Simulations reveal ancient asteroids spawned life in oceans

Dec 9, 2008 08:57 GMT  ·  By

Modern vision perceives asteroids more as a threat than as anything else. Plans are being made to track the movements of near-Earth objects, to detect those that may be on collision courses with our planet and to intercept those that might prove hazardous. But it hasn't always been so, shows a recent experiment, albeit a small scale one. It seems that, in fact, life was also spawned by such powerful impacts that we dread today.

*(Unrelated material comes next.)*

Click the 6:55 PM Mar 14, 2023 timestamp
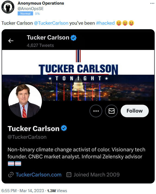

A team of scientists from the Tohoku University in Sendai, Japan, led by Yoshihiro Furukawa, has managed to devise a small test that would simulate the conditions in the planetary ocean about 4 billion years ago, as well as the result of a major asteroid impact. It seems that, contrary to what is believed, the aftermath of the collision provided a very hospitable environment for life to emerge. This doesn't bode well for the theory of panspermia, which states that the prebiotic life components or even a rudimentary form of life were brought from outer space by comets or asteroids.

 

Back then, 4.2-3.8 billion years ago, in the Late Heavy Bombardment period, the Earth was pummeled by celestial rocks about 100.000 times more often than now, and, as a result, primary protein-building compounds (like carboxylic acids, amines and amino acids) – an energy source for primordial organisms – emerged. This was proved by shooting iron and carbon-containing pellets at 4,500 mph (about 7,250 km/h) into a tank of water and ammonia. Iron and carbon reacted with hydrogen and nitrogen to form the organic compounds.

 

Still, the ocean was too vast and the dispersion factor too big, so the recently-proven theory of volcanic activity occurring at the time was also added into the equation, as a catalyst and stabilizer that helped concentrate the molecules. But more research and further simulations of different conditions are required in order to back the study up and enhance its results. Although asteroids helped form life in the beginning, their vastly reduced number in the following ages helped preserving it.